_Dataset content_.

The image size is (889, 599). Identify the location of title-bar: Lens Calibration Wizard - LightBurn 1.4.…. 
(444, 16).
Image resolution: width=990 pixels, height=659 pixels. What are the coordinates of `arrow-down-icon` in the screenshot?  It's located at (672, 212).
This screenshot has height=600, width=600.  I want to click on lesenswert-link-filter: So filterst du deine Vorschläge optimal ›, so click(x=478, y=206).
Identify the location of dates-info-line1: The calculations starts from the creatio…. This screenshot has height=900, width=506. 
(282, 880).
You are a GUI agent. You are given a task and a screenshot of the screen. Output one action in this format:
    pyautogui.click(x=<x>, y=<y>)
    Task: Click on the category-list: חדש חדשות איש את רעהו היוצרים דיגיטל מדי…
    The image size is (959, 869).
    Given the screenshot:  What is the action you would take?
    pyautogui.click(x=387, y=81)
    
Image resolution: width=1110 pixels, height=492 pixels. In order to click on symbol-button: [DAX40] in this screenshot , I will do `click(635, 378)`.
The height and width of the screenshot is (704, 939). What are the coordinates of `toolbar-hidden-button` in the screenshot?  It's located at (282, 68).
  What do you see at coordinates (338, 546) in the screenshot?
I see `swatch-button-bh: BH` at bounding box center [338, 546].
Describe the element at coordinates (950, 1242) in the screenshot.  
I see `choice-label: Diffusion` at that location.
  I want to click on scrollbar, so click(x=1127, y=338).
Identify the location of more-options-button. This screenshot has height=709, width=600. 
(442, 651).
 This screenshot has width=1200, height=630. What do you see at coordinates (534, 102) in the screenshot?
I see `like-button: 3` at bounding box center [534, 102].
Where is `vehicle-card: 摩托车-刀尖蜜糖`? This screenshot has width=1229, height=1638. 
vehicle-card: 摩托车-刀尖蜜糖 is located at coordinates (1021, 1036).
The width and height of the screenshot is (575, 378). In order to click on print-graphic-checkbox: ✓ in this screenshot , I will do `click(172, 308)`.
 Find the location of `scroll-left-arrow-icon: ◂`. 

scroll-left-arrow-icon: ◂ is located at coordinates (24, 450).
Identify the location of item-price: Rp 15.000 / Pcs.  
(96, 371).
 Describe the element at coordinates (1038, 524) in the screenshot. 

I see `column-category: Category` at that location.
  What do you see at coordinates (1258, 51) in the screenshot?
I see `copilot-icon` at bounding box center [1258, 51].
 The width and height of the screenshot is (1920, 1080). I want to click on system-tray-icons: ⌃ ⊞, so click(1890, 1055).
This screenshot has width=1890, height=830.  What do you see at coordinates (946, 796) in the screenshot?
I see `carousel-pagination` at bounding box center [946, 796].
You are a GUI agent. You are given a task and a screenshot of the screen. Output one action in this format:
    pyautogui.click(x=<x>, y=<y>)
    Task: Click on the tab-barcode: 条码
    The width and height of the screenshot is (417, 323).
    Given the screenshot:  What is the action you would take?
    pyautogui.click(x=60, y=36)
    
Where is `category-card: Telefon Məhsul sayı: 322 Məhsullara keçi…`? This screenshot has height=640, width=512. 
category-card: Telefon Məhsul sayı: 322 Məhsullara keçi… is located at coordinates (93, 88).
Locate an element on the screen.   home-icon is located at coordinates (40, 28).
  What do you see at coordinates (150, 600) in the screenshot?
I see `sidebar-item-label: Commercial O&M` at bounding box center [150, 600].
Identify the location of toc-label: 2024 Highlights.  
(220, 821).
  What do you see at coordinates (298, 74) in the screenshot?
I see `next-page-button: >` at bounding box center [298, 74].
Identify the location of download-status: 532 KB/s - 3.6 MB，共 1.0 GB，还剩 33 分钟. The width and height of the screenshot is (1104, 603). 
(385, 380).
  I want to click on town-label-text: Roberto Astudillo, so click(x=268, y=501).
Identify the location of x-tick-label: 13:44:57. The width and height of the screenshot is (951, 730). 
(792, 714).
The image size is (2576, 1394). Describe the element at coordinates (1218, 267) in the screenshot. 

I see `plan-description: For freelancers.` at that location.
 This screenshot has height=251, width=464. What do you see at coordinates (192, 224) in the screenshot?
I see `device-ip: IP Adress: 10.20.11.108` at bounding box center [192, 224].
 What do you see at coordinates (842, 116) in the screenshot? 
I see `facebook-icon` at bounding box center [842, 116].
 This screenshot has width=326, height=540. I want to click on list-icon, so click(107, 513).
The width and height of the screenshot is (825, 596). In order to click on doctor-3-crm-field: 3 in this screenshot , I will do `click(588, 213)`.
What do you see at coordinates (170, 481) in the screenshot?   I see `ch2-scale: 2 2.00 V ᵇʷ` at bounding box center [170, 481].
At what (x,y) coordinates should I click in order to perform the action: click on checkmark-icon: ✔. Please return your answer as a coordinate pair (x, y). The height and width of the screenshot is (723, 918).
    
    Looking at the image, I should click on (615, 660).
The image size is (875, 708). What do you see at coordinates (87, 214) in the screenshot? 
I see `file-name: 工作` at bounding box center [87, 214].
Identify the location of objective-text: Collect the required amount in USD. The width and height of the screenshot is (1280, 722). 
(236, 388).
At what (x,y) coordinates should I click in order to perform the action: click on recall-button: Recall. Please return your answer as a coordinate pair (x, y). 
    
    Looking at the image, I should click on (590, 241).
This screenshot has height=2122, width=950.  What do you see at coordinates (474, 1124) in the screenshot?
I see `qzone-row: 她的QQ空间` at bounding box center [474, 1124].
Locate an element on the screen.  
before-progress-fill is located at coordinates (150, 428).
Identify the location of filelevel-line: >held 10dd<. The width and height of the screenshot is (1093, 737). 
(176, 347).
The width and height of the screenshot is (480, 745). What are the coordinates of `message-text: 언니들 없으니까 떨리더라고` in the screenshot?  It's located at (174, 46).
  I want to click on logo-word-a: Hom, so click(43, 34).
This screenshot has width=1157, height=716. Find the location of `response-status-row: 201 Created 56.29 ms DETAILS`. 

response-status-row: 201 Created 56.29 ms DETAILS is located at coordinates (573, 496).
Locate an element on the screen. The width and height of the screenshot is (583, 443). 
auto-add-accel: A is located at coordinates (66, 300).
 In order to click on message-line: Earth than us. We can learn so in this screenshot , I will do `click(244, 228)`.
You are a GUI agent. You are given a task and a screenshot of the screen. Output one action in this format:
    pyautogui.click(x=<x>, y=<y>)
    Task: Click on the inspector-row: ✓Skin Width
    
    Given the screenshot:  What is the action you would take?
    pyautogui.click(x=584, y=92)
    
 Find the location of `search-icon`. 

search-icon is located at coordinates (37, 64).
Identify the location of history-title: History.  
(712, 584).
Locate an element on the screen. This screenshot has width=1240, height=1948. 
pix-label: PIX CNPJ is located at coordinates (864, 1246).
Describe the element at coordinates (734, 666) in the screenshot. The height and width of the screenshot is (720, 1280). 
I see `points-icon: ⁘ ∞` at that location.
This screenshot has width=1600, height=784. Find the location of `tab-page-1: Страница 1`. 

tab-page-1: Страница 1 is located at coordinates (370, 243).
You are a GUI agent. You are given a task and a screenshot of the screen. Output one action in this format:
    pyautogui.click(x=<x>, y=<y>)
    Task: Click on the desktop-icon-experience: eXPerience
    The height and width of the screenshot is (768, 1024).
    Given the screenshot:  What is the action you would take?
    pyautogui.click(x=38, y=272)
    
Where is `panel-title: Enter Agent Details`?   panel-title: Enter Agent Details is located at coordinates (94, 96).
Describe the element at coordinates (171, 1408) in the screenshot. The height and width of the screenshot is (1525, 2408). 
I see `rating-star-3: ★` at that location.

_Exercise_. Gather every line in the records above that contains the string "element", treating uppercase and lowercase letters as different. Copy each matching line in full.

_Response for this exercise_.
Describe the element at coordinates (950, 1242) in the screenshot.  
 Describe the element at coordinates (1038, 524) in the screenshot. 
Locate an element on the screen.   home-icon is located at coordinates (40, 28).
The image size is (2576, 1394). Describe the element at coordinates (1218, 267) in the screenshot. 
Locate an element on the screen.  
Locate an element on the screen. The width and height of the screenshot is (583, 443). 
Locate an element on the screen. This screenshot has width=1240, height=1948. 
Describe the element at coordinates (734, 666) in the screenshot. The height and width of the screenshot is (720, 1280). 
Describe the element at coordinates (171, 1408) in the screenshot. The height and width of the screenshot is (1525, 2408). 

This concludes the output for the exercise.